Tentava dizer que era trabalhador, que não tinha passagem, eles jogavam spray e batiam. Levei uma gravata e desmaiei. Quando acordei, tinha o maxilar quebrado, sentia gosto de sangue.

Não contentes, a tortura seguiu e os policiais puseram um capacete em sua cabeça e mandaram que corresse. Ele se agarrou à perna de um PM que segurava uma submetralhadora e tentaram colocá-lo novamente na viatura. "Pulei do carro e corri às cegas, caindo na rua. Eles me pegaram e voltaram a me bater.", quando algumas pessoas começaram a filmar as agressões com celulares. Nesse momento, um dos policiais chegou a quebrar o celular de uma das pessoas, e usar spray de pimenta e uma bomba de efeito moral para dispersar as pessoas na volta que denunciavam e filmavam a tortura, como pode ser visto no vídeo abaixo:

O gesseiro foi colocado novamente no carro e passou a sofrer tortura psicológica. Segundo Nunes, eles diziam ’Você não tem noção de quem somos, você não vale nada’. Outra viatura chegou, acionada por pessoas que haviam ligado para o 190, e se somou a sessão de tortura. O trabalhador foi torturado às 21h30 até a 1h, e ainda o obrigaram a limpar o sangue da viatura antes de deixa-lo em sua casa. Ameaçaram que o buscariam no inferno caso ele denunciasse.
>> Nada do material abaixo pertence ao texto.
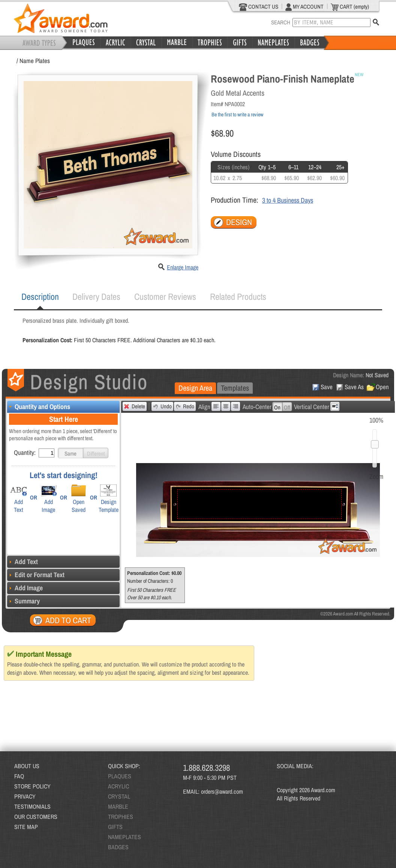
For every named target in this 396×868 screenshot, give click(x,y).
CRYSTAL (119, 796)
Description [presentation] (40, 296)
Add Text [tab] (22, 561)
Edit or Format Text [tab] (36, 575)
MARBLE (118, 806)
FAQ (19, 776)
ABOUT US (27, 766)
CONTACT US (258, 7)
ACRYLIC (118, 786)
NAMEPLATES (124, 837)
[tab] (40, 297)
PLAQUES (120, 776)
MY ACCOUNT (304, 7)
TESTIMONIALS (32, 806)
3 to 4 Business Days (288, 200)
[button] (70, 453)
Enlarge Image (183, 267)
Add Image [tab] (25, 588)
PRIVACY (25, 796)
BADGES (118, 847)
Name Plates (34, 60)
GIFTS (115, 827)
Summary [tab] (23, 601)
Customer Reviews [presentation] (165, 296)
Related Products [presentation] (238, 296)
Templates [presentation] (235, 388)
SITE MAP (26, 827)
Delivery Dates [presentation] (96, 296)
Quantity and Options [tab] (39, 406)
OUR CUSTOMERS (36, 817)
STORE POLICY (32, 786)
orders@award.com (222, 791)
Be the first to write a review (237, 114)
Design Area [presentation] (195, 388)
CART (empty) (350, 7)
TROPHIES (120, 817)
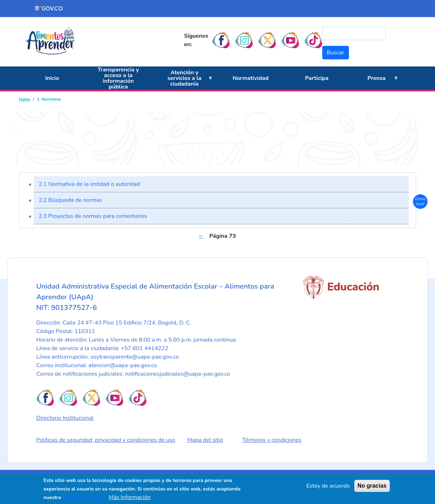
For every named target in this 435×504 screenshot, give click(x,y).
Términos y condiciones (272, 440)
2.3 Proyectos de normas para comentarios (93, 216)
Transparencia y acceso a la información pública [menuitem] (118, 78)
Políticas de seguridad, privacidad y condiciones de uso (106, 440)
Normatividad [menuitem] (250, 78)
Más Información (129, 497)
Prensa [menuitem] (375, 82)
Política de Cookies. (84, 497)
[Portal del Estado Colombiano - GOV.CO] (49, 9)
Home (25, 99)
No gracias (372, 486)
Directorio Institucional (65, 418)
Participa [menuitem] (317, 78)
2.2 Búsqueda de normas (70, 200)
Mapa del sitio (205, 440)
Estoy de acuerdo (328, 486)
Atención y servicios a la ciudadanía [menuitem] (182, 79)
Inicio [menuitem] (52, 78)
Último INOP (420, 201)
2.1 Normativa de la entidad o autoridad (89, 184)
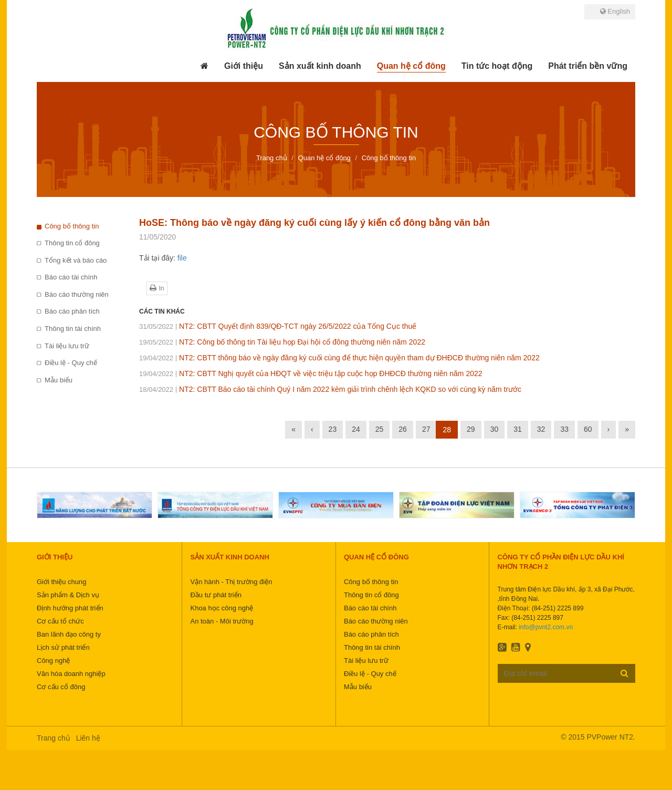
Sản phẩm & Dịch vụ (68, 595)
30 (495, 429)
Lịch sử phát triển (63, 647)
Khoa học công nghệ (222, 608)
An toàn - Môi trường (222, 621)
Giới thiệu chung (61, 581)
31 (518, 429)
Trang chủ (54, 738)
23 (333, 429)
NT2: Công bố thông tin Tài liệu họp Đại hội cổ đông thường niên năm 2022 (282, 342)
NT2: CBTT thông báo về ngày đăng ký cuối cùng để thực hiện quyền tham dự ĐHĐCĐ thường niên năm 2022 (339, 358)
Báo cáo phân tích (72, 311)
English (615, 11)
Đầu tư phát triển (215, 595)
O exame do Instituto Médico-Legal constatou fraturas no maxilar e em três costelas, além de lesões e hematomas. A Polícia Civil teve acesso às imagens dos celulares e abriu inquérito contra os dois cabos e um sargento por abuso de autoridade, lesões corporais de natureza grave e tortura. O caso é investigado pelo 4.º DP, em segredo de Justiça. A PM informou que apura o caso em Inquérito Policial Militar. O setor de Comunicação Social informou que os policiais estão afastados das funções e que o inquérito será remetido à Justiça Militar Estadual.

Quem policia a polícia?

Hoje o gesseiro ao ver uma viatura da polícia ou passar por uma blitz chega a tremer. "Tenho medo por mim, pelos meus pais, pela minha família. Fui torturado e denunciei, mas a tortura continua. Disseram que vão me buscar até no inferno”, disse Nunes. Para sair de casa ele sempre olha para ver se não tem estranhos ou mesmo polícia na rua, diz aos pais, onde vai, com quem vai e que horas volta, pelo medo constante de a cada saída nunca mais voltar.
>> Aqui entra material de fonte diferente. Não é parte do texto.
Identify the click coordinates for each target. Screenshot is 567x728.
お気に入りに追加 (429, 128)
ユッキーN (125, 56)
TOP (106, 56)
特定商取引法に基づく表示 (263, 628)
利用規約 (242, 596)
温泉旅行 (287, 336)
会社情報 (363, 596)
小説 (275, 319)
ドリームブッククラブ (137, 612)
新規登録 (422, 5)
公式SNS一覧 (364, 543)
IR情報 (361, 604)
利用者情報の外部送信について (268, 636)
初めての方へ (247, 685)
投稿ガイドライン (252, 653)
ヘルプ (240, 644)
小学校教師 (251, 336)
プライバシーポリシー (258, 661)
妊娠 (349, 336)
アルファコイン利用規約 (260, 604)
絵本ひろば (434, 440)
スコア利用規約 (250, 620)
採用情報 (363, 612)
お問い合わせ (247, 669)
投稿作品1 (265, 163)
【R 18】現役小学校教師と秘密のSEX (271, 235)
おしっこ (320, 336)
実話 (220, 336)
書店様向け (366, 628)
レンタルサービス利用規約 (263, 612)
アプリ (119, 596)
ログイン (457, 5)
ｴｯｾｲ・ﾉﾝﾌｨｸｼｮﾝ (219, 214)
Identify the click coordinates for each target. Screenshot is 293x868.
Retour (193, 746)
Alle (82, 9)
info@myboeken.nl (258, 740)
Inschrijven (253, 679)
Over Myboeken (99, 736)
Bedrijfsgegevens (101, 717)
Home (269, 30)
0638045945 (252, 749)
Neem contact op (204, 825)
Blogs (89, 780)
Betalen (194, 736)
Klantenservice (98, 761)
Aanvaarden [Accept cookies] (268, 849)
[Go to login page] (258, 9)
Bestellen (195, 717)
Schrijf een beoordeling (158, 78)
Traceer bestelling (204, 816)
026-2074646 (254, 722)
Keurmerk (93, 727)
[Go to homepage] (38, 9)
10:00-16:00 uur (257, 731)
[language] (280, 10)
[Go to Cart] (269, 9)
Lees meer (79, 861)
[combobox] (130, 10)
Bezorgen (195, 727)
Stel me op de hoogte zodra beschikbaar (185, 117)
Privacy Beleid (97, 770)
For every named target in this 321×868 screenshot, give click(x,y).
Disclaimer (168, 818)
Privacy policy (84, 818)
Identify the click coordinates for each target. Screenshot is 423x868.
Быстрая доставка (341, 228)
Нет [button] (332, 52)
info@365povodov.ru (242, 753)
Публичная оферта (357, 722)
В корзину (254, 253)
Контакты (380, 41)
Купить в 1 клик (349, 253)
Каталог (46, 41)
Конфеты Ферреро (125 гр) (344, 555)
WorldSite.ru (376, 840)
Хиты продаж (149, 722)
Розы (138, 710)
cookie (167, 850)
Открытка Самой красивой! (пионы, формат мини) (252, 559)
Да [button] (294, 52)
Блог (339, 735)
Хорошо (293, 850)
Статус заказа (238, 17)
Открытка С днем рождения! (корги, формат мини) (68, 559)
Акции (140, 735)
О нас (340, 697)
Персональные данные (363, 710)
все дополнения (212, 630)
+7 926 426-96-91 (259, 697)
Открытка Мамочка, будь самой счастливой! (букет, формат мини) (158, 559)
A polícia abusa do poder, serve aos interesses da propriedade privada e está longe de defender os trabalhadores. Casos como esses são corriqueiros e legitimados pelo Estado, pois os policiais são julgados na Justiça Militar, que são fóruns especiais onde militares são julgados apenas por outros militares e no máximo são afastados da região em que ocorreu as acusações.

É necessário dissolver a polícia para que a segurança seja feita pelos próprios trabalhadores e moradores dos bairros e que os julgamentos dos policias sejam feitos a partir de júris populares, para que sejam realmente investigados.

Com informações da Agência Estado.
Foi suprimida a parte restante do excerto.